安徽電信合肥分公司網絡監控部 肖凱
在目前銀行、證券、保險等重要金融客戶的組網方式中,SDH和ATM/FR占了絕大部分。在滿足用戶高帶寬、大容量數據通信要求的同時,專網專用也滿足了該類用戶對數據高安全性的要求。單一的網絡接入方式還是存在電路中斷的隱患,因而為用戶提供有效、便捷的備用線路接入方式不僅可以減少用戶因主用電路的故障而造成的業務中斷損失,也提高了運營商對用戶電路的綜合保障能力。
一、專網網絡現狀
目前大部分銀行、證券及保險等用戶網點的連接均使用ATM/FR或SDH電路。其中的傳輸通道部分普遍采用光端機(PDH)或者SDH設備接入,總體而言性能較穩定,帶寬也可以滿足用戶的通信需求。但是從安全性角度來考慮,因為接入方式比較單一,而這部分用戶群體的日常業務又十分依賴通信線路的暢通,一旦出現通信線路中斷,會對用戶造成很大的業務損失,既而對通信運營商造成很壞的影響。因此有必要通過其他手段來進行電路的安全備份,在主用電路故障的基礎上,能夠自動切換到備份電路上,為主用電路的修復爭取時間,又可以最大限度地避免對用戶造成的損失。

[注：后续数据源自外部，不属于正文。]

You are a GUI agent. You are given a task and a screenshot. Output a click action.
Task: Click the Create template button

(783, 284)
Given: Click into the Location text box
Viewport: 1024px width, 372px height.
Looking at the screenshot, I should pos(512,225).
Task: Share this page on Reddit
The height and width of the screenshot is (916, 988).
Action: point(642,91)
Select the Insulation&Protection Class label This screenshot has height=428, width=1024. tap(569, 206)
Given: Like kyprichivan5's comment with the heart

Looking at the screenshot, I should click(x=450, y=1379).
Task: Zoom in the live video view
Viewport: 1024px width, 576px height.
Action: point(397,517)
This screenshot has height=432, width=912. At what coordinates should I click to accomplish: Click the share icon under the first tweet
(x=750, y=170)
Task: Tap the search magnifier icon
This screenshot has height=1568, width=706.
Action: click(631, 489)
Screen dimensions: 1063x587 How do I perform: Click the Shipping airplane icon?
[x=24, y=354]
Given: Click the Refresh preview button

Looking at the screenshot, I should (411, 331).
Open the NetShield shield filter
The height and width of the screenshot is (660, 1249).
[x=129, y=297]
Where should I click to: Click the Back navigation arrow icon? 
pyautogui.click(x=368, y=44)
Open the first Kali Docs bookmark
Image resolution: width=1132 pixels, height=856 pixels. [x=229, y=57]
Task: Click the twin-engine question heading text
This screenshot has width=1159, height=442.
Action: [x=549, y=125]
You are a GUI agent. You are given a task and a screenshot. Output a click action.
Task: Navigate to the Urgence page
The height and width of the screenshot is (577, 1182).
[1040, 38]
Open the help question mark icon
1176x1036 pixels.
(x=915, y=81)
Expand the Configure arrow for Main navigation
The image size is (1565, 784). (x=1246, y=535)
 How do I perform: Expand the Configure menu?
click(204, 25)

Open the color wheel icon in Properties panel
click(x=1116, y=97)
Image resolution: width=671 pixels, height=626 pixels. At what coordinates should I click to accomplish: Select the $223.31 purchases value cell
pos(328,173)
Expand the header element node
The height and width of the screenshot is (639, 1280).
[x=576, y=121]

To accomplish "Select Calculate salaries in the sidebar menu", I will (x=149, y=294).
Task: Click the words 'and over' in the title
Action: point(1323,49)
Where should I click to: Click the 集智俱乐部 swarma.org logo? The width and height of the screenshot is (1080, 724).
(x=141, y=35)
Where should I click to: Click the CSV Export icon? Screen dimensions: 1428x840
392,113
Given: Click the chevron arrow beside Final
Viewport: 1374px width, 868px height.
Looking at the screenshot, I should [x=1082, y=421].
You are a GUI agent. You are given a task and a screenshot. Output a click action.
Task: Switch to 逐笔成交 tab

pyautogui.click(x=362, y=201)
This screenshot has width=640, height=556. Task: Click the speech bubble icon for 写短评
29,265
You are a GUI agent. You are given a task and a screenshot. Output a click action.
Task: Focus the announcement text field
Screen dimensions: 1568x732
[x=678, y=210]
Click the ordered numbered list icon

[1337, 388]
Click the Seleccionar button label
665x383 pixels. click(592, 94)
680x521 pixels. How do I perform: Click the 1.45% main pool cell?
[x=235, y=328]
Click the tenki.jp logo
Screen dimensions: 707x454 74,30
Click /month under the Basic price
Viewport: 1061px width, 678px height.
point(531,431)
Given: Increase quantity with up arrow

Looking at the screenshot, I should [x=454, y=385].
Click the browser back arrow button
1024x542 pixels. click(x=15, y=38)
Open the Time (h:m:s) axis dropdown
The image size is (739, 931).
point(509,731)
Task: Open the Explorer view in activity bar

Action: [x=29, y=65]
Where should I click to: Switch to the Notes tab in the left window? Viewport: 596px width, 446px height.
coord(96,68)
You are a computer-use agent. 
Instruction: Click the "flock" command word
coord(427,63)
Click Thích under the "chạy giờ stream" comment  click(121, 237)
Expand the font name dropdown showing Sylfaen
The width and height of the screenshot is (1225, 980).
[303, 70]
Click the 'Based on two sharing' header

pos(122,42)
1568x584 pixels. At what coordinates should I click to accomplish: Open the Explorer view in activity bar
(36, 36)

目前部分用戶使用傳統的ISDN電路作為備用電路,但是這種電路方式由于技術限制,帶寬僅能達到256kbit/s,在某些方面不能滿足用戶的需要。在此提出一些其他方式的備份電路組網方案,并對其進行討論。這些方案包括VPDN、IPSecVPN和HDSL。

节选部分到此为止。